Continuous Gage R&R – A Gage Repeatability & Reproducibility (Gage R&R) study used to determine the measurement variability when continuous data is used.

Control Chart – A process control tool, in which data is plotted and statistically analyzed in order to discern whether the process exhibits common and/or special cause variation.

Control Limit – Control Limits are typically set +/-3 standard deviations from the centerline to determine whether or not the process is in control.

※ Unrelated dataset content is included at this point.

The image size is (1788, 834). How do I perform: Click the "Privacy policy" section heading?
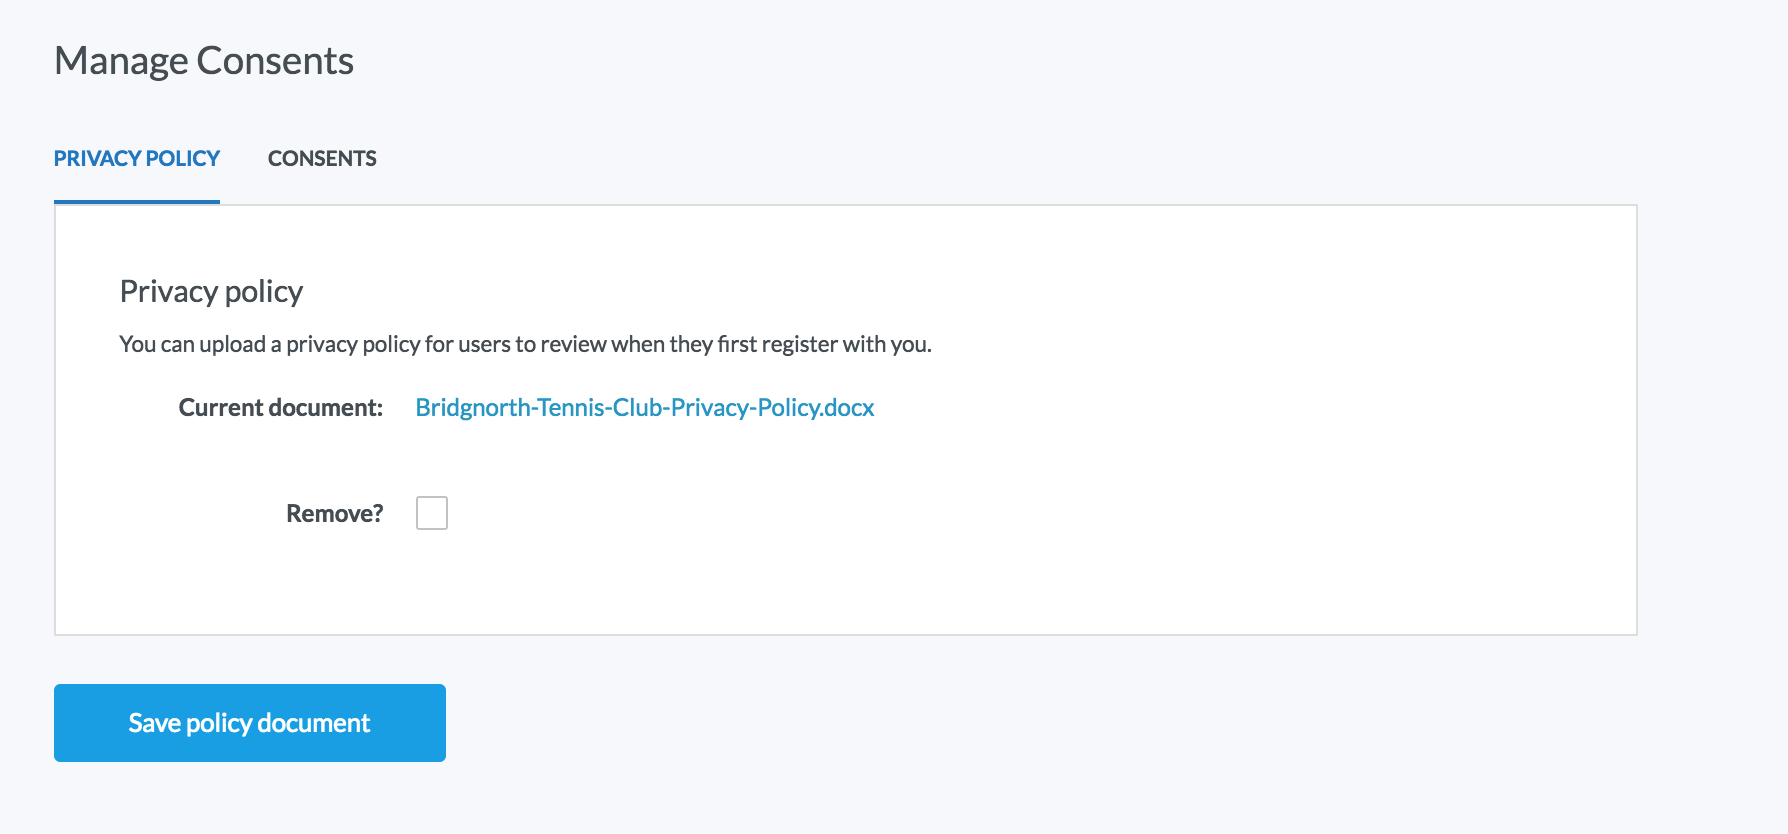(x=211, y=291)
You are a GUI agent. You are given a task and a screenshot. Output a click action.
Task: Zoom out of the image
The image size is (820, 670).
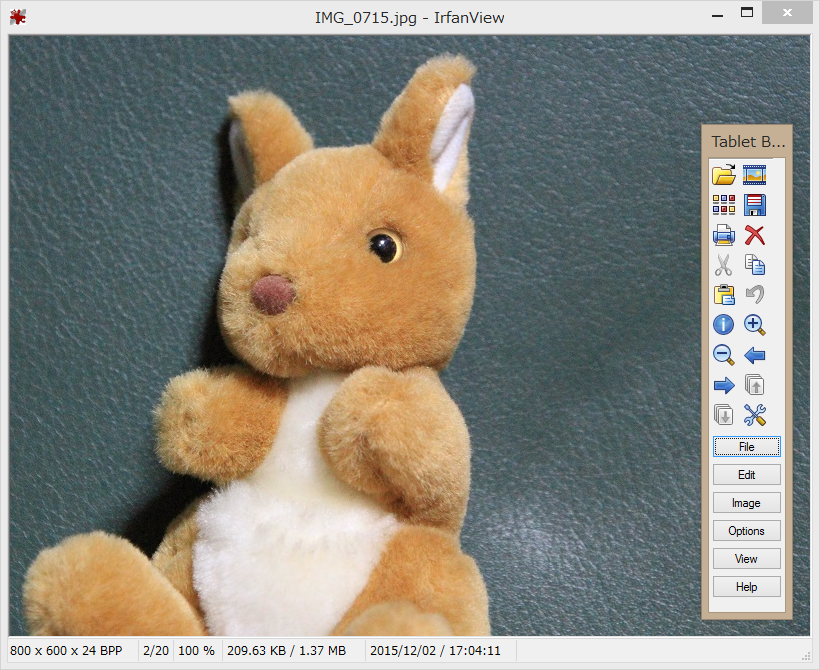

Control Plan – A single document or set of documents that provides a point of reference among the Key Process Input Variables (KPIV’s), Key Process Output Variables (KPOV’s), specifications and instructions for the completed project. It documents the actions, including schedules and responsibilities that are needed to control the KPIV’s at their optimal settings.

Controllable Input – A process input that has adjustable settings, which can be modified by the project team during a project.

Correlated – Data identified as having a causal, complementary, parallel or reciprocal relationship.

Correlation – Statistical analysis that determines whether or not one variable can be used to predict another. Correlation does not necessarily prove causation.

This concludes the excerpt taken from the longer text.